**Directions for this task**:
Reply with every entry, repeated exactly as given.

Items from a dataset:
-------------------------
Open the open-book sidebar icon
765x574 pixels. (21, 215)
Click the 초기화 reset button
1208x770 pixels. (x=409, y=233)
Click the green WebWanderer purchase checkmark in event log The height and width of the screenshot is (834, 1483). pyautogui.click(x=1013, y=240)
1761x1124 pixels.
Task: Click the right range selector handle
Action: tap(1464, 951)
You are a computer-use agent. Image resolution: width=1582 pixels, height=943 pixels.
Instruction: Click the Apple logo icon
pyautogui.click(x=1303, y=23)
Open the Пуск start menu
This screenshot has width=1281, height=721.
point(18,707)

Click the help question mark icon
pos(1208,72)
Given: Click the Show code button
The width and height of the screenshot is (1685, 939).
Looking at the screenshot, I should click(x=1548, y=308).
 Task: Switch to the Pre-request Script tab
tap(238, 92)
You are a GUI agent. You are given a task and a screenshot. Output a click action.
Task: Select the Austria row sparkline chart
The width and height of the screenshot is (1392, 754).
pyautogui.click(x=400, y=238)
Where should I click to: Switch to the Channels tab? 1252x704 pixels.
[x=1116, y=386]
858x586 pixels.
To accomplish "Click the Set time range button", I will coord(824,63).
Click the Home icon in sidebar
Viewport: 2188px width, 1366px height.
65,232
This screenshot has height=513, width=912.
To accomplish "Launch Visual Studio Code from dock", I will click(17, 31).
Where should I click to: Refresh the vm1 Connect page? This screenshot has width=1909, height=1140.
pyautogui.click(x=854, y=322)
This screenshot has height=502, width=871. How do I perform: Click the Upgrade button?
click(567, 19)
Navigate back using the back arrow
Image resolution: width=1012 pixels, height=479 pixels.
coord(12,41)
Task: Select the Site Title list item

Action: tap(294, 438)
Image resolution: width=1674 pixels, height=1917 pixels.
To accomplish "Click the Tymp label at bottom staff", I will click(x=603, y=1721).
-------------------------
**Solution to this problem**:
Open the open-book sidebar icon
765x574 pixels. (21, 215)
Click the 초기화 reset button
1208x770 pixels. (x=409, y=233)
Click the green WebWanderer purchase checkmark in event log The height and width of the screenshot is (834, 1483). pyautogui.click(x=1013, y=240)
1761x1124 pixels.
Task: Click the right range selector handle
Action: tap(1464, 951)
You are a computer-use agent. Image resolution: width=1582 pixels, height=943 pixels.
Instruction: Click the Apple logo icon
pyautogui.click(x=1303, y=23)
Open the Пуск start menu
This screenshot has width=1281, height=721.
point(18,707)

Click the help question mark icon
pos(1208,72)
Given: Click the Show code button
The width and height of the screenshot is (1685, 939).
Looking at the screenshot, I should click(x=1548, y=308).
 Task: Switch to the Pre-request Script tab
tap(238, 92)
You are a GUI agent. You are given a task and a screenshot. Output a click action.
Task: Select the Austria row sparkline chart
The width and height of the screenshot is (1392, 754).
pyautogui.click(x=400, y=238)
Where should I click to: Switch to the Channels tab? 1252x704 pixels.
[x=1116, y=386]
858x586 pixels.
To accomplish "Click the Set time range button", I will coord(824,63).
Click the Home icon in sidebar
Viewport: 2188px width, 1366px height.
65,232
This screenshot has height=513, width=912.
To accomplish "Launch Visual Studio Code from dock", I will click(17, 31).
Where should I click to: Refresh the vm1 Connect page? This screenshot has width=1909, height=1140.
pyautogui.click(x=854, y=322)
This screenshot has height=502, width=871. How do I perform: Click the Upgrade button?
click(567, 19)
Navigate back using the back arrow
Image resolution: width=1012 pixels, height=479 pixels.
coord(12,41)
Task: Select the Site Title list item

Action: tap(294, 438)
Image resolution: width=1674 pixels, height=1917 pixels.
To accomplish "Click the Tymp label at bottom staff", I will click(x=603, y=1721).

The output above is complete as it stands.